** BEGIN Exercise material **

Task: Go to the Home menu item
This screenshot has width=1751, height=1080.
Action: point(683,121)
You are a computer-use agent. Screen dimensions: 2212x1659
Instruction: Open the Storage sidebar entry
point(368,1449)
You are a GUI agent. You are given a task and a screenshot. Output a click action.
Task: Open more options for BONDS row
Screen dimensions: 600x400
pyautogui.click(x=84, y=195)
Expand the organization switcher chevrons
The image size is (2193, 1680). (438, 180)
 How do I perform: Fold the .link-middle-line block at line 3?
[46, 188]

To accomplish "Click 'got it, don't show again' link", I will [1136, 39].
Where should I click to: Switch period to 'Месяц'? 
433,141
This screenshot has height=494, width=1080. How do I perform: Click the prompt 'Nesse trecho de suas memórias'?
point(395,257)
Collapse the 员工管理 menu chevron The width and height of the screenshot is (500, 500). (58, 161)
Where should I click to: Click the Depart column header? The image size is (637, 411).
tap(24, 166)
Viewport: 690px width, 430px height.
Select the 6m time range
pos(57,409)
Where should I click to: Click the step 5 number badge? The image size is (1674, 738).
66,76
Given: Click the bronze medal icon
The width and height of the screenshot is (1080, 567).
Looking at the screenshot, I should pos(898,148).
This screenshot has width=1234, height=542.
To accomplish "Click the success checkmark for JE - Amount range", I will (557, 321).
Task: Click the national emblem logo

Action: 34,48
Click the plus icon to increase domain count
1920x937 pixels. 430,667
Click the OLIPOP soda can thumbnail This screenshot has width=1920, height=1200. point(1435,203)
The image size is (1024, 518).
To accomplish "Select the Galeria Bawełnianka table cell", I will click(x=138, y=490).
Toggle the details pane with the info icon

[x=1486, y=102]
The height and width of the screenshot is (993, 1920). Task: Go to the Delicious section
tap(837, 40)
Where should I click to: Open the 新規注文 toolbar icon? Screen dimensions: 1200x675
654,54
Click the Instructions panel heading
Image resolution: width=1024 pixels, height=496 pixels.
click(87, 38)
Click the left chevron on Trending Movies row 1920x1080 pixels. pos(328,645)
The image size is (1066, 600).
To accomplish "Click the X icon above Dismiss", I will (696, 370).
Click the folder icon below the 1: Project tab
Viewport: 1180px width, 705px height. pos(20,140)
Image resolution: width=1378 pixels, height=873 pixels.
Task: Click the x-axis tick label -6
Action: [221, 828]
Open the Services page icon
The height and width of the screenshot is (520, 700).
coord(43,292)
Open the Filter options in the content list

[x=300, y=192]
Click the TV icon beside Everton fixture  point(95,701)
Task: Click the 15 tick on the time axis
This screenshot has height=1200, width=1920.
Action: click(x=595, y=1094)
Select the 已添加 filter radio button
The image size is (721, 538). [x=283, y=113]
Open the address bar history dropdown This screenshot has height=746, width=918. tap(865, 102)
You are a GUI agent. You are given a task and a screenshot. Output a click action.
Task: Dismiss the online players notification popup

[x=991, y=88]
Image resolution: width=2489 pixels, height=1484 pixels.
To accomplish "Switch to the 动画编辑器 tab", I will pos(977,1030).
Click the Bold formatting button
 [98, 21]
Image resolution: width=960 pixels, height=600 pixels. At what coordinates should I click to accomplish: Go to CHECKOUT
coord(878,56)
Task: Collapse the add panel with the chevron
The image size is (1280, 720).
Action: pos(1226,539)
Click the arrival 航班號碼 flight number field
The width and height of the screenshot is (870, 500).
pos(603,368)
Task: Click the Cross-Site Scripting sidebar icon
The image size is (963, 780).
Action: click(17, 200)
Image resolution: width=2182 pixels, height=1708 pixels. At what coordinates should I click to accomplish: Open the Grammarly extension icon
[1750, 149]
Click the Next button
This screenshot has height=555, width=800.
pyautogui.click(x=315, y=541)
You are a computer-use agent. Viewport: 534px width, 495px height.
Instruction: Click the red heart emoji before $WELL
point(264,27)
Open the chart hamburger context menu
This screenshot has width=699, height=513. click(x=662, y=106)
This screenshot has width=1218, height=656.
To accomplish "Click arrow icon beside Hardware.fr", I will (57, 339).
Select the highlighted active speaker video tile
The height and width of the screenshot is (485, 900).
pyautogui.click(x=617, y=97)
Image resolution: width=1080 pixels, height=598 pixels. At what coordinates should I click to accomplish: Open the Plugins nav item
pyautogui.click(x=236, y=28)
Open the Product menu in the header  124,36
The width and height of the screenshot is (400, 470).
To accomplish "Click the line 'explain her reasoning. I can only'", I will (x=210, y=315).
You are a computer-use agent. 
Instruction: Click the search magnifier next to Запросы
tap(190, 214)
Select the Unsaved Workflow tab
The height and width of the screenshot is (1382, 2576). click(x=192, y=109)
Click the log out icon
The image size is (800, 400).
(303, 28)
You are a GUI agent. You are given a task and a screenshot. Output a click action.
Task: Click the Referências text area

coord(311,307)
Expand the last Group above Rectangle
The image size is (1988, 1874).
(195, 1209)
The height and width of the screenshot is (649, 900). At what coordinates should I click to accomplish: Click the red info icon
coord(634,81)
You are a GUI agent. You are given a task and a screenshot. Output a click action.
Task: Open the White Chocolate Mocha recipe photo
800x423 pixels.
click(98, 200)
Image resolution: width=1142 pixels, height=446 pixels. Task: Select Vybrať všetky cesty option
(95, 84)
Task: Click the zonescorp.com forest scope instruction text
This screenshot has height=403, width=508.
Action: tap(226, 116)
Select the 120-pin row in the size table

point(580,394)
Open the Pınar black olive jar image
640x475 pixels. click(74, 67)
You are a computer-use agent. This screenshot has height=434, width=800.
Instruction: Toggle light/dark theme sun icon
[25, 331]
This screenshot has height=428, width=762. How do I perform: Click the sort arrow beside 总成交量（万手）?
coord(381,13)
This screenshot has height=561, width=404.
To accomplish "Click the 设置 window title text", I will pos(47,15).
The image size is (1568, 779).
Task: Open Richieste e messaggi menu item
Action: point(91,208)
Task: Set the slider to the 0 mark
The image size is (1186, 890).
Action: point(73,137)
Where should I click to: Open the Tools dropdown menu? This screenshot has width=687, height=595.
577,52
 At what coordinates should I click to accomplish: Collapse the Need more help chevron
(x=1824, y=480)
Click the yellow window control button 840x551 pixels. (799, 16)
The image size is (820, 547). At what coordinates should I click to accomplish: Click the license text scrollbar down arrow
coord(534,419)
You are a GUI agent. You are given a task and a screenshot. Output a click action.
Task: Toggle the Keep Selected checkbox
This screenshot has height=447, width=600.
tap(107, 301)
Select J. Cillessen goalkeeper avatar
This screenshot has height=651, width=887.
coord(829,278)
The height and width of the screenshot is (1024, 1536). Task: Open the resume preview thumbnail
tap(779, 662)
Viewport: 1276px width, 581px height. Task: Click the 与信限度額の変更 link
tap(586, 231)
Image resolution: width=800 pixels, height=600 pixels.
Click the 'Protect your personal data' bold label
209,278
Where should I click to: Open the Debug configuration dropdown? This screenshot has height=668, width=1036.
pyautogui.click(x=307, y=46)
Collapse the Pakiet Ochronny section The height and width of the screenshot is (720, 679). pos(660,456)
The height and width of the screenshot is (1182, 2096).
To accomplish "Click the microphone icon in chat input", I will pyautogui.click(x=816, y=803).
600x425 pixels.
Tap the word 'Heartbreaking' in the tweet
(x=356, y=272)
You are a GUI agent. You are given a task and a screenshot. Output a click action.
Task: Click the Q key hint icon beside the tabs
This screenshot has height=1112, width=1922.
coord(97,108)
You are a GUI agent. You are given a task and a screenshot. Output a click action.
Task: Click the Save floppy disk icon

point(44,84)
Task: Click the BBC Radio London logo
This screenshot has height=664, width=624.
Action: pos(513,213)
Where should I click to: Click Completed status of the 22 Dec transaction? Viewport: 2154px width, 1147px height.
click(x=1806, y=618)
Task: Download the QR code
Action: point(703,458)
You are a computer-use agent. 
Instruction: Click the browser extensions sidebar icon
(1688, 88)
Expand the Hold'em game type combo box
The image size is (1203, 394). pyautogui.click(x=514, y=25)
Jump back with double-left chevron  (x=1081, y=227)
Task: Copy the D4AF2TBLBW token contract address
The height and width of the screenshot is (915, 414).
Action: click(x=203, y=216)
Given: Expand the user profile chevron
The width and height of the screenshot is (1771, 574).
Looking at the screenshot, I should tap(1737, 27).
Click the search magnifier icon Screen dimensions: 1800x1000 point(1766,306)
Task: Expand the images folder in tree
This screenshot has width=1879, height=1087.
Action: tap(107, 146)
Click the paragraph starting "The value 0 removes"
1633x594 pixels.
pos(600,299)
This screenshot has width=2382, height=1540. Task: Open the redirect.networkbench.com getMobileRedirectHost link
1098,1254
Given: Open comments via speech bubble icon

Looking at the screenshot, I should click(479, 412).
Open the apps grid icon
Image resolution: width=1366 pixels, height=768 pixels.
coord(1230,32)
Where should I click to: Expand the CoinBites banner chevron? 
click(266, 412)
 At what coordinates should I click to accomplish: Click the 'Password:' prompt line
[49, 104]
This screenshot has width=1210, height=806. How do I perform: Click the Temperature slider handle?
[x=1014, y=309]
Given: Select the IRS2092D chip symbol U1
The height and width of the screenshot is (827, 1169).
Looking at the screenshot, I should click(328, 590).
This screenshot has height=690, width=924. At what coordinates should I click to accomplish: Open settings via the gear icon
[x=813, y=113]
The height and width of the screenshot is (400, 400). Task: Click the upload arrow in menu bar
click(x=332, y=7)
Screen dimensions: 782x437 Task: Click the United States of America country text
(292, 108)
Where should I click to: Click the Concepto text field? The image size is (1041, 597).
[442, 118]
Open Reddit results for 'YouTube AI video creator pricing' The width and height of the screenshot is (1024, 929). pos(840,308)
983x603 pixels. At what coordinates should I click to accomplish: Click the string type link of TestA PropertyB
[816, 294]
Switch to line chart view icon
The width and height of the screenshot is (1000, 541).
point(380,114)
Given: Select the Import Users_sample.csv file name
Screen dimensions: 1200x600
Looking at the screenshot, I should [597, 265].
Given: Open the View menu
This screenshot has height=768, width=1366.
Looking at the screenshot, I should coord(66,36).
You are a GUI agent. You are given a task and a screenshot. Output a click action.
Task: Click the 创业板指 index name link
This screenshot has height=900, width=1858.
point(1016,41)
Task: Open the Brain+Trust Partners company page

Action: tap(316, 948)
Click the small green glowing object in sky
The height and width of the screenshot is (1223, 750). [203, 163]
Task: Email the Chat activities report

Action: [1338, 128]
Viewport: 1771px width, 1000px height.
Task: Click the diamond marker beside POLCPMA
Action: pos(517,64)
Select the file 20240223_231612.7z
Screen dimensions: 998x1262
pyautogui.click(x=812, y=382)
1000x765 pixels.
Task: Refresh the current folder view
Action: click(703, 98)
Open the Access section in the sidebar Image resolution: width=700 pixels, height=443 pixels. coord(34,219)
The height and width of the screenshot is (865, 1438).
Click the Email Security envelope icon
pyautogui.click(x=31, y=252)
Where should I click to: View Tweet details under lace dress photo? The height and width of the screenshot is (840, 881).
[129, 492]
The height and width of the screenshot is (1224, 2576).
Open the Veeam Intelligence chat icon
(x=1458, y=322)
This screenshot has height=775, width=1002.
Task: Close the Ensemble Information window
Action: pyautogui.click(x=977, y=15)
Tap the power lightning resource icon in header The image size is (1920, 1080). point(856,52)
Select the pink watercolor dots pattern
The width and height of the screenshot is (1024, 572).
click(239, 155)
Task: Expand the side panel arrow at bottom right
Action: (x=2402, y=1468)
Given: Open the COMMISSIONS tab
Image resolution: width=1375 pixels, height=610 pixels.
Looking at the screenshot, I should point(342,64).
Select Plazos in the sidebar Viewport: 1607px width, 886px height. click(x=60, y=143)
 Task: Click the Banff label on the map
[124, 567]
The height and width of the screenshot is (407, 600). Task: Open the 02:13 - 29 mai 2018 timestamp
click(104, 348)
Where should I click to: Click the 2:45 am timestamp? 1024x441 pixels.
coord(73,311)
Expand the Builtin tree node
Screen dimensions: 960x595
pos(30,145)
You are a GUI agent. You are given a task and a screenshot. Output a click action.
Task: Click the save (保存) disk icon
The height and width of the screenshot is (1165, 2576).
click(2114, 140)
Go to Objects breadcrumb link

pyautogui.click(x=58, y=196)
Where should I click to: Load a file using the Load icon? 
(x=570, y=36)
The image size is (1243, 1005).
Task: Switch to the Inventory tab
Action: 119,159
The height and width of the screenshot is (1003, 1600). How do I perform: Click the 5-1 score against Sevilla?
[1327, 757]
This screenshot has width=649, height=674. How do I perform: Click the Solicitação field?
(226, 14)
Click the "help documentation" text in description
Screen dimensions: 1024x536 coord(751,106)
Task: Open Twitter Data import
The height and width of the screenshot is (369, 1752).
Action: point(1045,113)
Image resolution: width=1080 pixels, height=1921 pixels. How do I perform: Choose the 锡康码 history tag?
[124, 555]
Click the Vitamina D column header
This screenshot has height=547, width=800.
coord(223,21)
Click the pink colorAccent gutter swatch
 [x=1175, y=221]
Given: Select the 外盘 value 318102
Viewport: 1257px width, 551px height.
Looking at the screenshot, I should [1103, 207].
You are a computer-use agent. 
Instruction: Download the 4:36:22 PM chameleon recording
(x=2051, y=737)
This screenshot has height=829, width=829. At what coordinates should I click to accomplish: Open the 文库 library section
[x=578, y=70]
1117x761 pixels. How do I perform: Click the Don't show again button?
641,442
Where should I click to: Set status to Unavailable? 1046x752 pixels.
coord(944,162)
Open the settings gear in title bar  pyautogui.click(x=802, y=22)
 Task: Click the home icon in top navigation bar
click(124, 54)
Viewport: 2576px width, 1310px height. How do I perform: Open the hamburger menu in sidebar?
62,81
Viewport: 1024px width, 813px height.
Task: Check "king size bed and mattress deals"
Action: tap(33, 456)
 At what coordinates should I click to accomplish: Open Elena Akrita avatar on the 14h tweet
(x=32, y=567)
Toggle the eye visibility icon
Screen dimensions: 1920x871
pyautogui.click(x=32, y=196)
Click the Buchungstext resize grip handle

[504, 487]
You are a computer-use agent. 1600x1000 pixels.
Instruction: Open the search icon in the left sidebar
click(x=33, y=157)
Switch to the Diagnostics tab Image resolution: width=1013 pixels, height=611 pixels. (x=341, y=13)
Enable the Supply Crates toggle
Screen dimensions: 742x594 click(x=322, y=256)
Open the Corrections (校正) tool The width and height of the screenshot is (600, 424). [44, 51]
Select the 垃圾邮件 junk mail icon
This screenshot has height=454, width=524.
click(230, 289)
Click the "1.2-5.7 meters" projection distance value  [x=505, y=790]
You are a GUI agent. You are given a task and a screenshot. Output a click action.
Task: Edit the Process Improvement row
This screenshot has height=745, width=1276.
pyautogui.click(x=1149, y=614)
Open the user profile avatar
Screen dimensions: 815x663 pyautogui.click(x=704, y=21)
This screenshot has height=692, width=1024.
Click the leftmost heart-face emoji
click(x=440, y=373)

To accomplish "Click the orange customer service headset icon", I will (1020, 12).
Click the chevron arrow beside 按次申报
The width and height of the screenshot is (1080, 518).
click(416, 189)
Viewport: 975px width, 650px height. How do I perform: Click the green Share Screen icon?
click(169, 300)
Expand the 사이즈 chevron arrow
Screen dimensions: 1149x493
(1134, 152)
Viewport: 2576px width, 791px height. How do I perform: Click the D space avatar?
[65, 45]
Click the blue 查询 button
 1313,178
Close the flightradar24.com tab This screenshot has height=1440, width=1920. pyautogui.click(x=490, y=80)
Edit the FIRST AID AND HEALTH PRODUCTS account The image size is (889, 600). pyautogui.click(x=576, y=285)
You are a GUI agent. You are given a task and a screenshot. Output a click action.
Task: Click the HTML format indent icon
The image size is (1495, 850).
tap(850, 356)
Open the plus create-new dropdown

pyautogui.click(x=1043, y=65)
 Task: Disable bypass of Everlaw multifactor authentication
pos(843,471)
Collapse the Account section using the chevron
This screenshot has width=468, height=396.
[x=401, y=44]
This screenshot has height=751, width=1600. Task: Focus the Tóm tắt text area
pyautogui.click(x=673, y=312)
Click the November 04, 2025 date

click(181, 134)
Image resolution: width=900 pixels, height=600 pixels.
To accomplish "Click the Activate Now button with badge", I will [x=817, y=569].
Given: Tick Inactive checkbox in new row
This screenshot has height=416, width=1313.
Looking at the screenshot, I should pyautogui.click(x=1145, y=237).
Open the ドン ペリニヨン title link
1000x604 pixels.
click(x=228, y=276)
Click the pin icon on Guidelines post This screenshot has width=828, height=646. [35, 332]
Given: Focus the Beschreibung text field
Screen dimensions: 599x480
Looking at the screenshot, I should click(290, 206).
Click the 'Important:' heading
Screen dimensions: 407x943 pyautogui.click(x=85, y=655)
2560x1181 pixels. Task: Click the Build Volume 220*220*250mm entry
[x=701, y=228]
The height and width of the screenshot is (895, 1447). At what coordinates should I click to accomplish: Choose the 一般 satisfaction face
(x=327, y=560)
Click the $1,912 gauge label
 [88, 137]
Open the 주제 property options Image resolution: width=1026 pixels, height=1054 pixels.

** END Exercise material **

Work instructions:
Write out the entries above again, word for word, from the line containing "Where should I click to: Open the 新規注文" up to and including the line containing "The image size is (721, 538). [x=283, y=113]".

Solution to this exercise:
Where should I click to: Open the 新規注文 toolbar icon? Screen dimensions: 1200x675
654,54
Click the Instructions panel heading
Image resolution: width=1024 pixels, height=496 pixels.
click(87, 38)
Click the left chevron on Trending Movies row 1920x1080 pixels. pos(328,645)
The image size is (1066, 600).
To accomplish "Click the X icon above Dismiss", I will (696, 370).
Click the folder icon below the 1: Project tab
Viewport: 1180px width, 705px height. pos(20,140)
Image resolution: width=1378 pixels, height=873 pixels.
Task: Click the x-axis tick label -6
Action: [221, 828]
Open the Services page icon
The height and width of the screenshot is (520, 700).
coord(43,292)
Open the Filter options in the content list

[x=300, y=192]
Click the TV icon beside Everton fixture  point(95,701)
Task: Click the 15 tick on the time axis
This screenshot has height=1200, width=1920.
Action: click(x=595, y=1094)
Select the 已添加 filter radio button
The image size is (721, 538). [x=283, y=113]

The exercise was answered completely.